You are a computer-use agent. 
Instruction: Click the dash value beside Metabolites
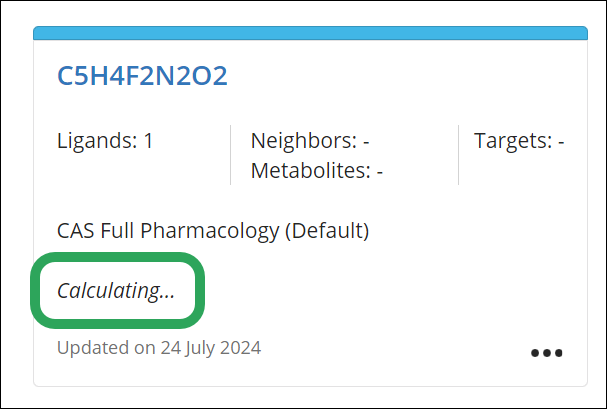point(380,171)
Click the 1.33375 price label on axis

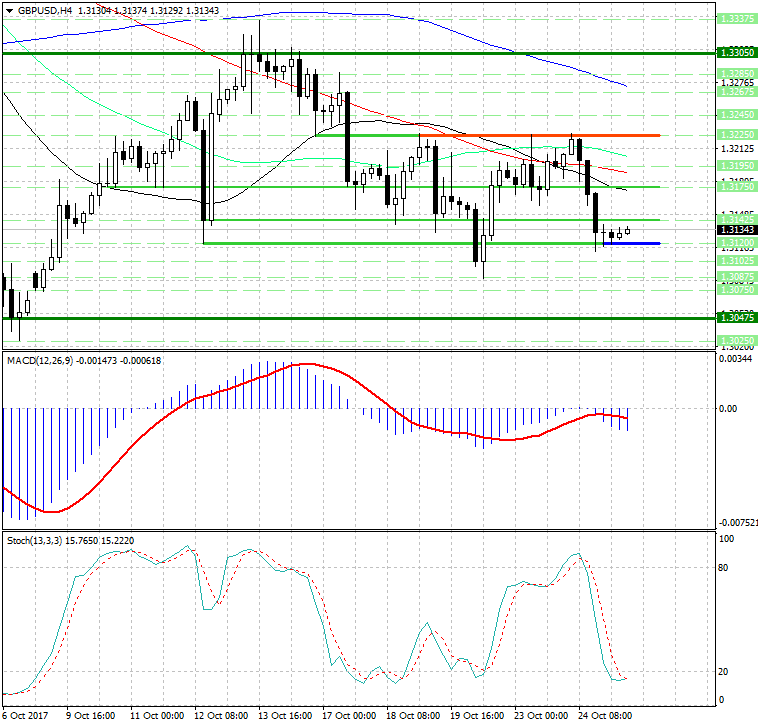click(x=737, y=18)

::::

### Task to complete
Output every record above exactly as written, but skip the pictures.

### Exercise answer
You are a computer-use agent. 
Instruction: Click the dash value beside Metabolites
point(380,171)
Click the 1.33375 price label on axis

click(x=737, y=18)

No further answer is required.